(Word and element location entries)
-- BEGIN --
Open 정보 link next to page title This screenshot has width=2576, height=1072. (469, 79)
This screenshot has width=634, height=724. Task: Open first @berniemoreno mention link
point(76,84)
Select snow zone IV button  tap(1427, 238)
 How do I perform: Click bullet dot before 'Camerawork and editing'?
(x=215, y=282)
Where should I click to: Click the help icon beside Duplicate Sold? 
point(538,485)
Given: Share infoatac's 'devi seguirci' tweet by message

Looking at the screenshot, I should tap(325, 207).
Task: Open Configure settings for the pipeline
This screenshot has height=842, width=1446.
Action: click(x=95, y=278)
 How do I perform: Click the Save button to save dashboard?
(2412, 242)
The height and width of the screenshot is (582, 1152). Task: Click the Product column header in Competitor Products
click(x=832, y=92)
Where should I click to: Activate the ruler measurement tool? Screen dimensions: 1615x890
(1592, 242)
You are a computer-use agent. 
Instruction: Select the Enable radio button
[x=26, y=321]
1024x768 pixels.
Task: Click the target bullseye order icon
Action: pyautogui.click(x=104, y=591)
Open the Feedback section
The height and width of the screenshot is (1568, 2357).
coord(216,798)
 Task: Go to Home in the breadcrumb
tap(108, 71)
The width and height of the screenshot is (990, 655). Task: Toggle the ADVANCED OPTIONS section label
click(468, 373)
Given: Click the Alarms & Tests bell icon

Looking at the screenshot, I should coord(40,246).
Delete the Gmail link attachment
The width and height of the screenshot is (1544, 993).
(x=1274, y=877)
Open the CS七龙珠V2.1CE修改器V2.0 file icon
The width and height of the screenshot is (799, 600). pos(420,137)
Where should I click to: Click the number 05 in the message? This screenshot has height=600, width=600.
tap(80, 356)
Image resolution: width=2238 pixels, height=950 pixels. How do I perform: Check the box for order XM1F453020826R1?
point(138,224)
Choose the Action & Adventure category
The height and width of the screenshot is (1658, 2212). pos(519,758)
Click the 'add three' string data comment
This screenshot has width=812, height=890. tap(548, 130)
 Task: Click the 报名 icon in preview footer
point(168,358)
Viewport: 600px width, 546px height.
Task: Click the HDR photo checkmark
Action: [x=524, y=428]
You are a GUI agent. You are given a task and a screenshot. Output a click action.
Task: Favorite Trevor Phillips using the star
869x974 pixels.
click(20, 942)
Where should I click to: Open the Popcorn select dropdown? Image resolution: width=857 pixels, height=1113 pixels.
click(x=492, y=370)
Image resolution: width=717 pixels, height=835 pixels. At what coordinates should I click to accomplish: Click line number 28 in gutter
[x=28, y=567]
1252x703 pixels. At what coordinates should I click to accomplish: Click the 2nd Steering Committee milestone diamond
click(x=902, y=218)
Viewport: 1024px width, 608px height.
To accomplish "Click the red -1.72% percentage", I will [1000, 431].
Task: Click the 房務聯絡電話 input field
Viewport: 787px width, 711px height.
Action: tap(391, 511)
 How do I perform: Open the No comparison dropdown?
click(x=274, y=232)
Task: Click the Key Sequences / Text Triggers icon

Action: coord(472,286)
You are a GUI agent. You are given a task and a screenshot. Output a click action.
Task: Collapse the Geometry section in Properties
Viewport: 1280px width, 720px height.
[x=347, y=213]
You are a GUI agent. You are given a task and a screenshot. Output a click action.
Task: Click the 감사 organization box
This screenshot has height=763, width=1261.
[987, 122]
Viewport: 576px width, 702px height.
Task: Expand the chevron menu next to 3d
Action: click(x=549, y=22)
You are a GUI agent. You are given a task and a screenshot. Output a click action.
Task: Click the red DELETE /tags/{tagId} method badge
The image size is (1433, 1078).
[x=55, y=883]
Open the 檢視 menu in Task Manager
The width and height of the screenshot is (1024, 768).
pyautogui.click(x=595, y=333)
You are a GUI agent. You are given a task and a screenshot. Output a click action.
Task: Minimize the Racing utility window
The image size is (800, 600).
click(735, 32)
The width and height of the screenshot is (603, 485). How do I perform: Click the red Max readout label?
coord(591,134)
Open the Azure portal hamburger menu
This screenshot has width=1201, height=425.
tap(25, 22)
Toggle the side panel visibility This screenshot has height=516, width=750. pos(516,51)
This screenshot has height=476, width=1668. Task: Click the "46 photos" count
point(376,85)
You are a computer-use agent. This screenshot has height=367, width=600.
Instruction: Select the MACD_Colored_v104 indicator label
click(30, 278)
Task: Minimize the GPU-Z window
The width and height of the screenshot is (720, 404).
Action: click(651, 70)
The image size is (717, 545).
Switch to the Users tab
-- END --
### THE REQUEST
Can you arrange every line of the entries above into a Markdown table with the columns "Row" and "Line", numbering each row and skipping the blank lines?

### EXERCISE ANSWER
| Row | Line |
|---|---|
| 1 | Open 정보 link next to page title This screenshot has width=2576, height=1072. (469, 79) |
| 2 | This screenshot has width=634, height=724. Task: Open first @berniemoreno mention link |
| 3 | point(76,84) |
| 4 | Select snow zone IV button  tap(1427, 238) |
| 5 |  How do I perform: Click bullet dot before 'Camerawork and editing'? |
| 6 | (x=215, y=282) |
| 7 | Where should I click to: Click the help icon beside Duplicate Sold?  |
| 8 | point(538,485) |
| 9 | Given: Share infoatac's 'devi seguirci' tweet by message |
| 10 | Looking at the screenshot, I should tap(325, 207). |
| 11 | Task: Open Configure settings for the pipeline |
| 12 | This screenshot has height=842, width=1446. |
| 13 | Action: click(x=95, y=278) |
| 14 |  How do I perform: Click the Save button to save dashboard? |
| 15 | (2412, 242) |
| 16 | The height and width of the screenshot is (582, 1152). Task: Click the Product column header in Competitor Products |
| 17 | click(x=832, y=92) |
| 18 | Where should I click to: Activate the ruler measurement tool? Screen dimensions: 1615x890 |
| 19 | (1592, 242) |
| 20 | You are a computer-use agent.  |
| 21 | Instruction: Select the Enable radio button |
| 22 | [x=26, y=321] |
| 23 | 1024x768 pixels. |
| 24 | Task: Click the target bullseye order icon |
| 25 | Action: pyautogui.click(x=104, y=591) |
| 26 | Open the Feedback section |
| 27 | The height and width of the screenshot is (1568, 2357). |
| 28 | coord(216,798) |
| 29 |  Task: Go to Home in the breadcrumb |
| 30 | tap(108, 71) |
| 31 | The width and height of the screenshot is (990, 655). Task: Toggle the ADVANCED OPTIONS section label |
| 32 | click(468, 373) |
| 33 | Given: Click the Alarms & Tests bell icon |
| 34 | Looking at the screenshot, I should coord(40,246). |
| 35 | Delete the Gmail link attachment |
| 36 | The width and height of the screenshot is (1544, 993). |
| 37 | (x=1274, y=877) |
| 38 | Open the CS七龙珠V2.1CE修改器V2.0 file icon |
| 39 | The width and height of the screenshot is (799, 600). pos(420,137) |
| 40 | Where should I click to: Click the number 05 in the message? This screenshot has height=600, width=600. |
| 41 | tap(80, 356) |
| 42 | Image resolution: width=2238 pixels, height=950 pixels. How do I perform: Check the box for order XM1F453020826R1? |
| 43 | point(138,224) |
| 44 | Choose the Action & Adventure category |
| 45 | The height and width of the screenshot is (1658, 2212). pos(519,758) |
| 46 | Click the 'add three' string data comment |
| 47 | This screenshot has width=812, height=890. tap(548, 130) |
| 48 |  Task: Click the 报名 icon in preview footer |
| 49 | point(168,358) |
| 50 | Viewport: 600px width, 546px height. |
| 51 | Task: Click the HDR photo checkmark |
| 52 | Action: [x=524, y=428] |
| 53 | You are a GUI agent. You are given a task and a screenshot. Output a click action. |
| 54 | Task: Favorite Trevor Phillips using the star |
| 55 | 869x974 pixels. |
| 56 | click(20, 942) |
| 57 | Where should I click to: Open the Popcorn select dropdown? Image resolution: width=857 pixels, height=1113 pixels. |
| 58 | click(x=492, y=370) |
| 59 | Image resolution: width=717 pixels, height=835 pixels. At what coordinates should I click to accomplish: Click line number 28 in gutter |
| 60 | [x=28, y=567] |
| 61 | 1252x703 pixels. At what coordinates should I click to accomplish: Click the 2nd Steering Committee milestone diamond |
| 62 | click(x=902, y=218) |
| 63 | Viewport: 1024px width, 608px height. |
| 64 | To accomplish "Click the red -1.72% percentage", I will [1000, 431]. |
| 65 | Task: Click the 房務聯絡電話 input field |
| 66 | Viewport: 787px width, 711px height. |
| 67 | Action: tap(391, 511) |
| 68 |  How do I perform: Open the No comparison dropdown? |
| 69 | click(x=274, y=232) |
| 70 | Task: Click the Key Sequences / Text Triggers icon |
| 71 | Action: coord(472,286) |
| 72 | You are a GUI agent. You are given a task and a screenshot. Output a click action. |
| 73 | Task: Collapse the Geometry section in Properties |
| 74 | Viewport: 1280px width, 720px height. |
| 75 | [x=347, y=213] |
| 76 | You are a GUI agent. You are given a task and a screenshot. Output a click action. |
| 77 | Task: Click the 감사 organization box |
| 78 | This screenshot has height=763, width=1261. |
| 79 | [987, 122] |
| 80 | Viewport: 576px width, 702px height. |
| 81 | Task: Expand the chevron menu next to 3d |
| 82 | Action: click(x=549, y=22) |
| 83 | You are a GUI agent. You are given a task and a screenshot. Output a click action. |
| 84 | Task: Click the red DELETE /tags/{tagId} method badge |
| 85 | The image size is (1433, 1078). |
| 86 | [x=55, y=883] |
| 87 | Open the 檢視 menu in Task Manager |
| 88 | The width and height of the screenshot is (1024, 768). |
| 89 | pyautogui.click(x=595, y=333) |
| 90 | You are a GUI agent. You are given a task and a screenshot. Output a click action. |
| 91 | Task: Minimize the Racing utility window |
| 92 | The image size is (800, 600). |
| 93 | click(735, 32) |
| 94 | The width and height of the screenshot is (603, 485). How do I perform: Click the red Max readout label? |
| 95 | coord(591,134) |
| 96 | Open the Azure portal hamburger menu |
| 97 | This screenshot has width=1201, height=425. |
| 98 | tap(25, 22) |
| 99 | Toggle the side panel visibility This screenshot has height=516, width=750. pos(516,51) |
| 100 | This screenshot has height=476, width=1668. Task: Click the "46 photos" count |
| 101 | point(376,85) |
| 102 | You are a computer-use agent. This screenshot has height=367, width=600. |
| 103 | Instruction: Select the MACD_Colored_v104 indicator label |
| 104 | click(30, 278) |
| 105 | Task: Minimize the GPU-Z window |
| 106 | The width and height of the screenshot is (720, 404). |
| 107 | Action: click(651, 70) |
| 108 | The image size is (717, 545). |
| 109 | Switch to the Users tab |